Start of PROVIDED PASSAGE
* En anglais uniquement
Although better known to the public at large as an actress,
Nancy Priddy also enjoyed a sporadic recording career, in 1968 releasing her lone LP,
You've Come This Way Before, a minor classic of psychedelic folk. Born and raised in South Bend, IN,
Priddy later studied liberal arts at Oberlin College, eventually graduating from the Northwestern School of Drama. Her fledgling theatrical career included a stint doing cabaret, and in 1964 she relocated to Greenwich Village, joining the folk combo the Bitter End Singers and making her recorded debut on the 1964 Mercury release Discover the Bitter End Singers.
Priddy exited the group a year later to resume her acting career, eventually returning to the Chicago area. There she began writing her own songs, recording a series of now-lost demo sessions; upon landing back in New York City in 1967, she also contributed backing vocals to the classic
Songs of Leonard Cohen.
End of PROVIDED PASSAGE
TASK OBJECTIVE — Translate this sentence from the Nancy Priddy passage into Spanish: "Priddy exited the group a year later to resume her acting career, eventually returning to the Chicago area." The material after this point has no connection to the Nancy Priddy passage.
Start of DATA BELOW
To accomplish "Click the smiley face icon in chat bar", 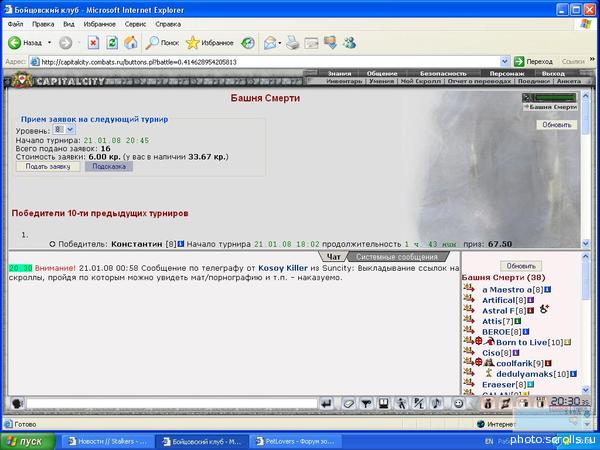I will [x=457, y=403].
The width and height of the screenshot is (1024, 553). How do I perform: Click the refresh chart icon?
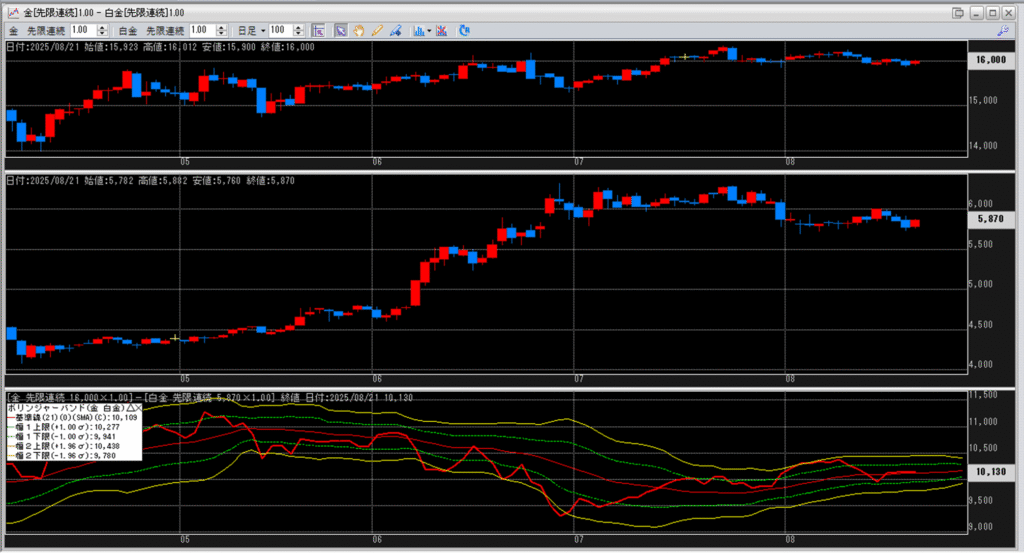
End of DATA BELOW
TASK RESULT — Priddy dejó el grupo un año después para retomar su carrera de actriz y finalmente regresó a la zona de Chicago.